Von Antragsteller Seite wurde zunächst zurückgewiesen, dass es sich bei dem Produkt um ein Lebensmittel handle. Durch den Zusatz „für Tyrannosaurus Rex“ lasse sich deutlich darauf schließen, dass das Produkt als Scherzartikel zu verstehen sei.
Das Gericht ist jedoch der Ansicht, dass es durch die Bezeichnung „Nahrungsergänzungsmittel“ als Lebensmittel anzusehen sei (gemäß § 1 Absatz Nahrungsergänzungsmittelverodnung (NemV)) und lebensmittelrechtliche Vorschriften greifen. Dafür, dass der Verzehr durch Menschen gedacht sei, sprechen auch die Angaben über die Verzehrempfehlung von einem Messlöffel pro Tag, das Zeolith und die Entgiftung, die nur bei menschlichen Konsumenten Sinn ergeben. Ein durchschnittlicher Verbraucher werde diese Ansicht ebenfalls teilen. Vor allem weil das Produkt lebensmitteltypische Kennzeichnungselemente aufliste. Dafür fehlen hingegen typische Kennzeichnungsmerkmale, die auf ein Scherzartikel hindeuten.

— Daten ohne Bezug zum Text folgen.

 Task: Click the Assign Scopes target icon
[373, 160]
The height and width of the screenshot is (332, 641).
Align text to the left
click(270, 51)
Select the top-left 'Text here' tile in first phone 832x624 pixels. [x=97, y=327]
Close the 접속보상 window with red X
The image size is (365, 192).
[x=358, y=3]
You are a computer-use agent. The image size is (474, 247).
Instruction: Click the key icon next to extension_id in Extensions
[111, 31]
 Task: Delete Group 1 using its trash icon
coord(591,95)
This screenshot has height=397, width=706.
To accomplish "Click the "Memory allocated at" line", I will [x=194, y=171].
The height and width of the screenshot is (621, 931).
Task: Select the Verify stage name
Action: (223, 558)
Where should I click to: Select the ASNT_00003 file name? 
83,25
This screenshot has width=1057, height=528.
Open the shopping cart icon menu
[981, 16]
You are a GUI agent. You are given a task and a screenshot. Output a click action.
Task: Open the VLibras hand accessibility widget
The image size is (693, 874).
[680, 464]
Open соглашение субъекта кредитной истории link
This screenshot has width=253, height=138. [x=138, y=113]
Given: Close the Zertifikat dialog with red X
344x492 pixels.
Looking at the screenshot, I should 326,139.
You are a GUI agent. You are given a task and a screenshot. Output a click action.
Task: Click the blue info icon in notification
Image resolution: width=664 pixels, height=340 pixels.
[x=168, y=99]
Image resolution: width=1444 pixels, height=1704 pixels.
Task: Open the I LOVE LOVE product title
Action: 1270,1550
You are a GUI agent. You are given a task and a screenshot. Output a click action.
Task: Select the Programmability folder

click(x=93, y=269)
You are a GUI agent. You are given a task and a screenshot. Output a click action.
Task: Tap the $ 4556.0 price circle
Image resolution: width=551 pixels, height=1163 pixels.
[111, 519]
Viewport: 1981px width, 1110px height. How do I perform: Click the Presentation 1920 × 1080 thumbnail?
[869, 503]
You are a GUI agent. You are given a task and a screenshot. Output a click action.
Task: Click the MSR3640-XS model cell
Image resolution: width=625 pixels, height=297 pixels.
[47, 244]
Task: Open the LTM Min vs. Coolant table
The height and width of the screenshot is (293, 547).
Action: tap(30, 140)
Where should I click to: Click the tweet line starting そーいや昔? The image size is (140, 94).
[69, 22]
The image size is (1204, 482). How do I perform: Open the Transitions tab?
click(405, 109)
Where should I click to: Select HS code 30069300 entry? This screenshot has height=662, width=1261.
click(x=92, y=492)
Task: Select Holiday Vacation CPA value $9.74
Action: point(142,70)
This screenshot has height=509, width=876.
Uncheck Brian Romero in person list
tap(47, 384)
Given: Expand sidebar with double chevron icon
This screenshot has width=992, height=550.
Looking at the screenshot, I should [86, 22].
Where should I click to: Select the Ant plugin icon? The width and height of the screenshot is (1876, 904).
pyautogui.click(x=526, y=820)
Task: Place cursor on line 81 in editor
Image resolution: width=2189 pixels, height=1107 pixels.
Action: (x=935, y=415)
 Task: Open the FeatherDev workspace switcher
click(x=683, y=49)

Der durchschnittliche Verbraucher werde auch den Zusatz "für den Tyrannosaurus" ausblenden, da eine Verwendung für diesen unmöglich sei, und nur das „Nahrungsergänzungsmittel“ sehen.
Die Werbung, Aufmachung und Kennzeichnung machen die Intention deutlich, dass es zur Aufnahme von Menschen gedacht sei.
Die Bezeichnung werde verwendet, um lebensmittelrechtliche Vorschriften zu umgehen und den Absatz mit dem unrealistischen Zweck zu erhöhen. Zwar könne man ein Produkt in einen Scherzartikel umwidmen, aber erst, wenn deutlich erkennbar sei, dass das Produkt nicht zum Verzehr von Menschen geeignet sei, z.B. durch das Weglassen der lebensmitteltypischen Kennzeichnungselemente. Ebenso ändere die Formulierung „Scherzartikel“ und „für Tyrannosaurus“ nichts an seiner Lebensmitteleigenschaft.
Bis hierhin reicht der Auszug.